(Information shown begins)
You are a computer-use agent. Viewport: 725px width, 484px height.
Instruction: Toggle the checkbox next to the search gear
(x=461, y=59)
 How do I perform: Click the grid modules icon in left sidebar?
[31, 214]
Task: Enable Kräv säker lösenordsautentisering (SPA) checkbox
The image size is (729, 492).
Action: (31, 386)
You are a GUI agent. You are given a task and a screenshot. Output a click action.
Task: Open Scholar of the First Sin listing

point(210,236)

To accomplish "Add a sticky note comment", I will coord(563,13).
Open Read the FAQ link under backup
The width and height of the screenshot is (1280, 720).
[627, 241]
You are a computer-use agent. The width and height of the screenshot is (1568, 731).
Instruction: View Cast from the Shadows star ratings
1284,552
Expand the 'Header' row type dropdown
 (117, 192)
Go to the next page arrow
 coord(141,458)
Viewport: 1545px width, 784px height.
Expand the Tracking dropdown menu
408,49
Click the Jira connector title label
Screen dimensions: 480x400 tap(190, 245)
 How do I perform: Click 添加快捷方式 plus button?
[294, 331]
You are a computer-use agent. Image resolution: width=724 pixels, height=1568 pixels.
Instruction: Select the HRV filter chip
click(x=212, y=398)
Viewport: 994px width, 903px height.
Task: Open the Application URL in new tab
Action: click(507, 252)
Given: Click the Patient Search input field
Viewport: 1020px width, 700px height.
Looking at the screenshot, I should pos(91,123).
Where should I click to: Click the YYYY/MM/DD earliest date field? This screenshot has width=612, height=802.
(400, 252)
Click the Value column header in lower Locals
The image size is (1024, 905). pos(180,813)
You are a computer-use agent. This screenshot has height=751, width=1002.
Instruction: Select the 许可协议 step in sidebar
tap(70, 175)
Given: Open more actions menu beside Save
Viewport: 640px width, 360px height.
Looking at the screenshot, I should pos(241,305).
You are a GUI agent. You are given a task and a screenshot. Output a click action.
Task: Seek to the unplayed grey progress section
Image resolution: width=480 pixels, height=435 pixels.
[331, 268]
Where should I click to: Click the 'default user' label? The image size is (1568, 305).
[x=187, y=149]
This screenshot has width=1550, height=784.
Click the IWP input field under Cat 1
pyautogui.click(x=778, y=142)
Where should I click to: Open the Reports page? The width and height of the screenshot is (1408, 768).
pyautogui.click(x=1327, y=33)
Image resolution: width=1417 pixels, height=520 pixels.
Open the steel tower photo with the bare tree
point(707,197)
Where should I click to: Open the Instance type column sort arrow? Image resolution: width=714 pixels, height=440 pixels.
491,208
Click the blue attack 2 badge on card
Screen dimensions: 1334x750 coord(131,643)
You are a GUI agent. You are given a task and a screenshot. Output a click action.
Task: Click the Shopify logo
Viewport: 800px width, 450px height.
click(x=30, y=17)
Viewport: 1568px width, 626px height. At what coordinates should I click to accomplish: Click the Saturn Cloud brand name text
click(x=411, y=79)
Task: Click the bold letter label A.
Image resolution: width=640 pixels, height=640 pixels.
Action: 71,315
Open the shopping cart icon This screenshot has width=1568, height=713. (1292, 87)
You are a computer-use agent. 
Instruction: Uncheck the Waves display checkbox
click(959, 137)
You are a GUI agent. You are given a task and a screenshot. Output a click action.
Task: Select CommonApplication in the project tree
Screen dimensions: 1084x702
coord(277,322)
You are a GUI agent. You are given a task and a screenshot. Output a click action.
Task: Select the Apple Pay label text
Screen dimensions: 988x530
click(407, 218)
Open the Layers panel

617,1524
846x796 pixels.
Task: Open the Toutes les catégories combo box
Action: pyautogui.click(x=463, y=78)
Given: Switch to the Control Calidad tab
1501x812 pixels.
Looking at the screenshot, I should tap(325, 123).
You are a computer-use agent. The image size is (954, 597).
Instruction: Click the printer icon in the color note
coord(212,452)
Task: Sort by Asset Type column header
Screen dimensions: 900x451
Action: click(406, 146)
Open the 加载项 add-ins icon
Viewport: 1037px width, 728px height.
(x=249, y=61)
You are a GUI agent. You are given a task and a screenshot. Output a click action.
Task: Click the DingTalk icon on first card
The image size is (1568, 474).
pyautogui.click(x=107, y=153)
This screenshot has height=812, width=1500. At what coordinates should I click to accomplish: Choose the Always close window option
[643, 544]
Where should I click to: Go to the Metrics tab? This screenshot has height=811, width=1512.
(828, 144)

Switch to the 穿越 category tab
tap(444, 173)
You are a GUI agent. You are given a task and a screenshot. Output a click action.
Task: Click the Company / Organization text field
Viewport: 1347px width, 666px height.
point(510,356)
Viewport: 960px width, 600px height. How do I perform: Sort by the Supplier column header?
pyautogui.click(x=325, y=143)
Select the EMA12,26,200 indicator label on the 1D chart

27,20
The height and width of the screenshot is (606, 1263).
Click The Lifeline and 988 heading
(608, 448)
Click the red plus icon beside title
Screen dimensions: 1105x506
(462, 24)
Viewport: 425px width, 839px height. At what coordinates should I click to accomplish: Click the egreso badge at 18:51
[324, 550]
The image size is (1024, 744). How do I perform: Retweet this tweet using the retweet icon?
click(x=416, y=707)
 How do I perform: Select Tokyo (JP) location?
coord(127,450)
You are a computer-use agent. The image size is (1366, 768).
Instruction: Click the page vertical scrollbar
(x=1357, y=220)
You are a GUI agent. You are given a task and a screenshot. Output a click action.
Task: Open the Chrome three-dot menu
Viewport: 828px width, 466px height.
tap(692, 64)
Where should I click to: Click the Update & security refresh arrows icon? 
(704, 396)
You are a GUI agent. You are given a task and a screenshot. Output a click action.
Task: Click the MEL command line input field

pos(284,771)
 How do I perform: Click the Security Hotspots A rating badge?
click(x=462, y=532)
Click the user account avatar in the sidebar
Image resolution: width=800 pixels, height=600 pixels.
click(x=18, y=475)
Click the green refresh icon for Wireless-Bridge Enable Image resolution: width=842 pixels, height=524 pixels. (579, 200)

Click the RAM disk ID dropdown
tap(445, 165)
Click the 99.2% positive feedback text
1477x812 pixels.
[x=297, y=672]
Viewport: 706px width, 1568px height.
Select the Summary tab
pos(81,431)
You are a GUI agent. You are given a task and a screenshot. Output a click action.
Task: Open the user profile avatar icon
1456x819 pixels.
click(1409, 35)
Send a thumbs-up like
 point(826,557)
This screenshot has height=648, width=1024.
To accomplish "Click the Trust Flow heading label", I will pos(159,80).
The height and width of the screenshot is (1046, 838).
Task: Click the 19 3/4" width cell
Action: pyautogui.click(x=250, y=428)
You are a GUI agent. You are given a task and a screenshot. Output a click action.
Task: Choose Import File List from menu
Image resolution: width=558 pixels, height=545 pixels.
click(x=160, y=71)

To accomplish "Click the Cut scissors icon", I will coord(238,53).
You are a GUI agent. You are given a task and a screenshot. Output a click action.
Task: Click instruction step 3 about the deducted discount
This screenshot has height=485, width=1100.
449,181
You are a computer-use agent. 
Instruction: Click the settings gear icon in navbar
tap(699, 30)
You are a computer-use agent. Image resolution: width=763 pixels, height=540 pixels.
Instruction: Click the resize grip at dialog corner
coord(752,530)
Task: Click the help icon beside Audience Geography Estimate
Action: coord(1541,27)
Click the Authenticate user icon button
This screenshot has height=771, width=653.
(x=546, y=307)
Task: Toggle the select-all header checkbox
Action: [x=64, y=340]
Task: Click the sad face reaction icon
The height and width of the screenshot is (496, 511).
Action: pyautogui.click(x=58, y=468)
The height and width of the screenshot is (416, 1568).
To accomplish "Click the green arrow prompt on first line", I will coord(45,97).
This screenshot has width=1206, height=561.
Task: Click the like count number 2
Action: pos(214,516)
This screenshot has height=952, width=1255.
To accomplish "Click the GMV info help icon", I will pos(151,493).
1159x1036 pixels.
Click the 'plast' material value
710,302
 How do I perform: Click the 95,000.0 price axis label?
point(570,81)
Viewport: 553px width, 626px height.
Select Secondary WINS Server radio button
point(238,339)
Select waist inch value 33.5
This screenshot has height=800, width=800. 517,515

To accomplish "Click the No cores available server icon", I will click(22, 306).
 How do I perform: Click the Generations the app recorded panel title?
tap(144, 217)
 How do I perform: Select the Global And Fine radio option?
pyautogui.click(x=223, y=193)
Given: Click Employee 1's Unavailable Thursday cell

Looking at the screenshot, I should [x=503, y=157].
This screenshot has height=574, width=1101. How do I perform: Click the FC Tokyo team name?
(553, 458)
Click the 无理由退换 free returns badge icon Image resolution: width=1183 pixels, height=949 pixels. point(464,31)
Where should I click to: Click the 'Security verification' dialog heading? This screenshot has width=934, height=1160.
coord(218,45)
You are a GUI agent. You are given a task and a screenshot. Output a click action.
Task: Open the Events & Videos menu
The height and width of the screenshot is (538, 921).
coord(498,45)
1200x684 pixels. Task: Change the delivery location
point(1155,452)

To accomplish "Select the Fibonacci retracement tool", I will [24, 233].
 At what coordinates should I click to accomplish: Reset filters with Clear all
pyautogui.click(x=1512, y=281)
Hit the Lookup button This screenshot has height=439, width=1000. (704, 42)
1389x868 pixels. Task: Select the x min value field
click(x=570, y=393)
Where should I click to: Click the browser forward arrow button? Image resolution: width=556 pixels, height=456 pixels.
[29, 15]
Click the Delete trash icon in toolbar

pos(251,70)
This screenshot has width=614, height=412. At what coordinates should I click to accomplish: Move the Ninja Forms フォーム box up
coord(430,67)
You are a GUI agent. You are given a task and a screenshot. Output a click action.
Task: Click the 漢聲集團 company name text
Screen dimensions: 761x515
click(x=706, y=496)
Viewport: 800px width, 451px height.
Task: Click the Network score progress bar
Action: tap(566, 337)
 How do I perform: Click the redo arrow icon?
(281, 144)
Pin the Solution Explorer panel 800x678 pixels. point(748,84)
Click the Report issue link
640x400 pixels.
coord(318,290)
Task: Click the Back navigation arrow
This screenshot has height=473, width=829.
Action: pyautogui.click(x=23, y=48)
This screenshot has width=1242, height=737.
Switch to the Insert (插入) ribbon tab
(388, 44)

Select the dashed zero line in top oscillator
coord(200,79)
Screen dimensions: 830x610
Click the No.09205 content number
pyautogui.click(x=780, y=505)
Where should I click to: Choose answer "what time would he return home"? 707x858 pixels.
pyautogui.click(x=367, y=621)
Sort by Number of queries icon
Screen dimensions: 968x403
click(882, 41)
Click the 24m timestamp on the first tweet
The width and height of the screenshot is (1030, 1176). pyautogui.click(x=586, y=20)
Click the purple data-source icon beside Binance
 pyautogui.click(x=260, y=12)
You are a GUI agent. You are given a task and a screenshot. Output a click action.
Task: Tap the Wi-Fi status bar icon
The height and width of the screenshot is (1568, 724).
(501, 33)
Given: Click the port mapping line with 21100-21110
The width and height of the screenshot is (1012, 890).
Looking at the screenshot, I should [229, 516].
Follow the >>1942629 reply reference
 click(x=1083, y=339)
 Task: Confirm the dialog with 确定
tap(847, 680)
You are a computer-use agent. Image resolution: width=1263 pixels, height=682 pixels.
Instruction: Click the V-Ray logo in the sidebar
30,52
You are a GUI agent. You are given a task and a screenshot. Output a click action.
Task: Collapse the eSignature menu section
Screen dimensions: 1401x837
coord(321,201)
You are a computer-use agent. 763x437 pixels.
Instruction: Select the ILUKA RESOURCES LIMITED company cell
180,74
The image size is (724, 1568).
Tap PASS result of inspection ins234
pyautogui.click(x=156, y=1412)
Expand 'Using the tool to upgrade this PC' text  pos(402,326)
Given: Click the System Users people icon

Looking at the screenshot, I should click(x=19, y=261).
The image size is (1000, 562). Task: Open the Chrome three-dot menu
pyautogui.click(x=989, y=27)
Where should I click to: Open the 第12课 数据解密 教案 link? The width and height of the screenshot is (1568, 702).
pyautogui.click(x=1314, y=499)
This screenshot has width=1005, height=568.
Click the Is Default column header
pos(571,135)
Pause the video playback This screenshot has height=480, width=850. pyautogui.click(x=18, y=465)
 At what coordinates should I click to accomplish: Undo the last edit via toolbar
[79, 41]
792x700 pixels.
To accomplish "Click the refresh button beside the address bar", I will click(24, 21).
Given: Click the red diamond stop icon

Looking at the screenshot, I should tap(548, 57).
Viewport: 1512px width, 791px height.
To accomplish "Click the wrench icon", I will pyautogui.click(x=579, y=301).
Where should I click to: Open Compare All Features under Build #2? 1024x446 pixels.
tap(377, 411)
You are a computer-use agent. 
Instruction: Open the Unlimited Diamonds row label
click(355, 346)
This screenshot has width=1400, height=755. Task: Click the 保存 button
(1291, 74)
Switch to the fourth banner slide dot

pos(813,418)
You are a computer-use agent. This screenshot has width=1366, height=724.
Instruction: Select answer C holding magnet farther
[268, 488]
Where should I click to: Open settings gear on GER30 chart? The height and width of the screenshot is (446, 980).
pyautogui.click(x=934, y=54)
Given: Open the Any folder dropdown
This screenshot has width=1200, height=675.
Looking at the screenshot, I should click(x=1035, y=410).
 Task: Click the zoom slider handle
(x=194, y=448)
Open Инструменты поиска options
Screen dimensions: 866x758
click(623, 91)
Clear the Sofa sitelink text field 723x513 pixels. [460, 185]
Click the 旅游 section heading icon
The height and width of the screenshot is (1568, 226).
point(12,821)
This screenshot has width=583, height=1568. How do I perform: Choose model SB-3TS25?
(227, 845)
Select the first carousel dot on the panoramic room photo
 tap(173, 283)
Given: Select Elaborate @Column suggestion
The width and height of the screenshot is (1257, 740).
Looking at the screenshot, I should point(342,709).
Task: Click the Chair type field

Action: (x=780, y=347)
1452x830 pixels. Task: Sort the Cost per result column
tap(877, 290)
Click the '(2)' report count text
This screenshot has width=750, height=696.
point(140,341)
(Information shown ends)
Activity:
Only the line containing "This screenshot has width=1400, height=755." and the lines after it, through the end of the data, should be copied, exactly as they are.

Task result:
This screenshot has width=1400, height=755. Task: Click the 保存 button
(1291, 74)
Switch to the fourth banner slide dot

pos(813,418)
You are a computer-use agent. This screenshot has width=1366, height=724.
Instruction: Select answer C holding magnet farther
[268, 488]
Where should I click to: Open settings gear on GER30 chart? The height and width of the screenshot is (446, 980).
pyautogui.click(x=934, y=54)
Given: Open the Any folder dropdown
This screenshot has width=1200, height=675.
Looking at the screenshot, I should click(x=1035, y=410).
 Task: Click the zoom slider handle
(x=194, y=448)
Open Инструменты поиска options
Screen dimensions: 866x758
click(623, 91)
Clear the Sofa sitelink text field 723x513 pixels. [460, 185]
Click the 旅游 section heading icon
The height and width of the screenshot is (1568, 226).
point(12,821)
This screenshot has width=583, height=1568. How do I perform: Choose model SB-3TS25?
(227, 845)
Select the first carousel dot on the panoramic room photo
 tap(173, 283)
Given: Select Elaborate @Column suggestion
The width and height of the screenshot is (1257, 740).
Looking at the screenshot, I should point(342,709).
Task: Click the Chair type field

Action: (x=780, y=347)
1452x830 pixels. Task: Sort the Cost per result column
tap(877, 290)
Click the '(2)' report count text
This screenshot has width=750, height=696.
point(140,341)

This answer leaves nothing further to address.